No Brasil, em que um sem-número de preconceitos violentam o cotidiano de boa parte da população, inclusive aquela que fala castelhano como idioma de origem, as notícias tampouco são boas. Um dos alvos do ódio das camadas médias e altas, sempre em busca de distinção, é a pobreza, situação muitas vezes associada à doença, sujeira e crime. Pois, bem, eis que agora crianças insultam seus pares lançando-lhes o epíteto de “CLT”, ou seja, os desprezam dizendo que futuramente serão trabalhadores sob a Consolidação das Leis do Trabalho. O que isso quer dizer? Que terão chefes, recorrerão necessariamente ao transporte coletivo e viverão pobres. Fracassarão. Melhor então é desregulamentar, não ter direitos e viver a ilusão de que será possível ser sempre livre empreendedor, winner e jamais loser.

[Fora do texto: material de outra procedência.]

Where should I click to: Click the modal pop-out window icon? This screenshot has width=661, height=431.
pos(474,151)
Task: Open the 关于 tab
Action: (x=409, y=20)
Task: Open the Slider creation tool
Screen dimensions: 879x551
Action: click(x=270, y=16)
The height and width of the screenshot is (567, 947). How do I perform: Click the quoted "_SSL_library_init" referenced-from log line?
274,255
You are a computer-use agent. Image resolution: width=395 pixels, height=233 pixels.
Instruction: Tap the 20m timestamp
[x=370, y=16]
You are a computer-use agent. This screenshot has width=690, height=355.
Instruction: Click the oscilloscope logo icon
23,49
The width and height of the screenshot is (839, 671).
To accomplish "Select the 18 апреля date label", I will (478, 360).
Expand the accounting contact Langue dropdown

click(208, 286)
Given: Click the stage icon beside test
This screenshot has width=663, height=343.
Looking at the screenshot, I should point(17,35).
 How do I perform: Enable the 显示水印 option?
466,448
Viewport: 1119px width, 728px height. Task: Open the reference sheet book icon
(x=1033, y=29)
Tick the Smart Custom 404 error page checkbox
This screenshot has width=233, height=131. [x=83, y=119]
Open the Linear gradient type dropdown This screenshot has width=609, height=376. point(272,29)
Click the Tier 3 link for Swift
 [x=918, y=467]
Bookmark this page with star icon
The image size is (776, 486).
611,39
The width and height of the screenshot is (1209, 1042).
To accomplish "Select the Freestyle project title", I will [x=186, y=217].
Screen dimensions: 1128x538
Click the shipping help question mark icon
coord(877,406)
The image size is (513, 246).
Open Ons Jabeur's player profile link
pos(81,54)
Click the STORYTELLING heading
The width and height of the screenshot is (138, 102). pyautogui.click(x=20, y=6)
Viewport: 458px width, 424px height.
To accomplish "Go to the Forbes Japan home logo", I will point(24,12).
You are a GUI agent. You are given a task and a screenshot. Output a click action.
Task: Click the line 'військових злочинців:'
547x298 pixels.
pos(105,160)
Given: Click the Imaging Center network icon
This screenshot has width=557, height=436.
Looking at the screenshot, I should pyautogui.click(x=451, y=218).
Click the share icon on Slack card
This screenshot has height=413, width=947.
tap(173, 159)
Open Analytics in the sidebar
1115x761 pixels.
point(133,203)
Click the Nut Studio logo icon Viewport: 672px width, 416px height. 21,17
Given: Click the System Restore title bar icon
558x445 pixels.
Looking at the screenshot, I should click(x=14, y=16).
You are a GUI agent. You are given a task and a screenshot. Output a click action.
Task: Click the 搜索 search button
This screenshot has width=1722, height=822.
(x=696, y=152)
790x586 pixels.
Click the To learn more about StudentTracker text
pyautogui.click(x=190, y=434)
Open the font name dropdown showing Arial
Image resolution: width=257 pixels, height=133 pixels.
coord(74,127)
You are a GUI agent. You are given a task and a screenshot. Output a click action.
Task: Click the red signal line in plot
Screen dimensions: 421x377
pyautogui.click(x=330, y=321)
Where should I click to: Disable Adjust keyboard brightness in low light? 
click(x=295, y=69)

Para completar, como se não bastasse a estranha existência da profissão de influencer (alguém cujo propósito é influenciar outras pessoas, fazendo, por exemplo, os tais publis), ela agora é também exercitada por crianças. Deixemos momentaneamente de lado o fato de ser exploração do trabalho infantil o que acontece com influenciadores mirins, para observarmos o quê alguns deles estão dizendo: “Nasci para ser empreendedora e na faculdade te ensinam a ser funcionária […] Para ser pobre, estude, faça uma boa faculdade e encontre um bom emprego. Agora, para ser rico, faça totalmente ao contrário”.

Em tempos de desprezo pelos direitos humanos e de equiparação da cidadania ao puro consumo, não é fácil educar para a solidariedade, justiça, liberdade e autonomia, experiências que só se dão plenamente na vida pública, ela mesma em extinção. No entanto, talvez não reste alternativa a não ser resistir ao espírito do tempo e, para isso, duas considerações podem ajudar: (1) os meios, em especial os que funcionam na internet, não são neutros, públicos ou livres, menos ainda as formas de comunicar e afetar os sentidos e pensamentos; (2) mais que nunca é necessário encontrar um eixo em que as lutas reivindicatórias se encontrem, de forma que a busca pelo comum não se esfarele de vez. Se disso já sabemos, então é bom avaliar se temos coragem de nadar contra a corrente, antes que seja tarde demais.